Last week and this week I look at two ag commodities–phosphate and this week — POTASH. Prices are soaring–but is this the peak of the cycle?

If you only looked at the supply and demand of the potash market, you would come away thinking its balanced.

Potash demand is expected to come in at ~73 million tonnes this year. Capacity is about 83.5 million tonnes. Operating rates are ~87%. That looks balanced.

Yet prices tell a different story.

The global spot price for potash is $600/t to $800/t.  It has more than doubled year-over-year!

It begs the question…



Why are prices going through the roof in what appears to be a balanced market?

Simple. Potash is not your average market.

Potash supply is dominated by three big players.

In Canada, Mosaic and Nutrien together form a potash export alliance, called Canpotex. Together they represent 40% of the market.

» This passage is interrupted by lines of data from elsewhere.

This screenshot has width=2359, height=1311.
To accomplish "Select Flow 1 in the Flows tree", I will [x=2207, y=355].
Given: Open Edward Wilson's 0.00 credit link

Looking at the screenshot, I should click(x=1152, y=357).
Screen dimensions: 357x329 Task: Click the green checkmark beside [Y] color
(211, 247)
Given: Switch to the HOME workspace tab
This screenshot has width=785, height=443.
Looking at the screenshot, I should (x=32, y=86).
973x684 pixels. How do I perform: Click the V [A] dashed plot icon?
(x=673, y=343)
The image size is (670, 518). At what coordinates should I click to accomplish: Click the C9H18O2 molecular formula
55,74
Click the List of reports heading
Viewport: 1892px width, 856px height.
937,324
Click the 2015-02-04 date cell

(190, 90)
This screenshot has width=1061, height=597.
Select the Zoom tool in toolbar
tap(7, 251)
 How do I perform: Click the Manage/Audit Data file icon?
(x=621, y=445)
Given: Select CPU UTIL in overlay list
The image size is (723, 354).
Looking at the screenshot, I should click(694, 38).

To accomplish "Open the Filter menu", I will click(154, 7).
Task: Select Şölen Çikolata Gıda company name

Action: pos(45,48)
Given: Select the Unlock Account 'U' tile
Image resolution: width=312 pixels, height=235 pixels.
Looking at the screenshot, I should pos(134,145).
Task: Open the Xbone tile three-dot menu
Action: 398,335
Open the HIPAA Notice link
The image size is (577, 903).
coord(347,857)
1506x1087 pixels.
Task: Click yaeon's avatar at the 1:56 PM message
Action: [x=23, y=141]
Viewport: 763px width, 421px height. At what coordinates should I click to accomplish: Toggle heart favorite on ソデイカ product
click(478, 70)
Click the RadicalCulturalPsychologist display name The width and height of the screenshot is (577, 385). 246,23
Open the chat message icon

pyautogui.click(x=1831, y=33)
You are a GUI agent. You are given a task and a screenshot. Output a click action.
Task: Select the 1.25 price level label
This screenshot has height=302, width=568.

In Russia and Belarus, two state owned producers, Uralkali and Belaruskali, together hold another 33% of global production. For years, these two producers had a partnership as well – at the time there were only two big players. But their partnership broke down in 2013.

Still, there are few markets where 3 big players contract 70% of supply.  When you have such control, you’d be crazy not to take advantage of it. 

They do just that. While Canpotex produces about ~30 million tonnes per year (in a 75 million tonne market), BMO Capital Markets estimates there are another 4-5 million tonnes that they are holding back.

The potash market is indeed balanced – because the producers make sure of it.




With producers keeping a tight rein on supply, it takes only a little incremental demand to drive prices up.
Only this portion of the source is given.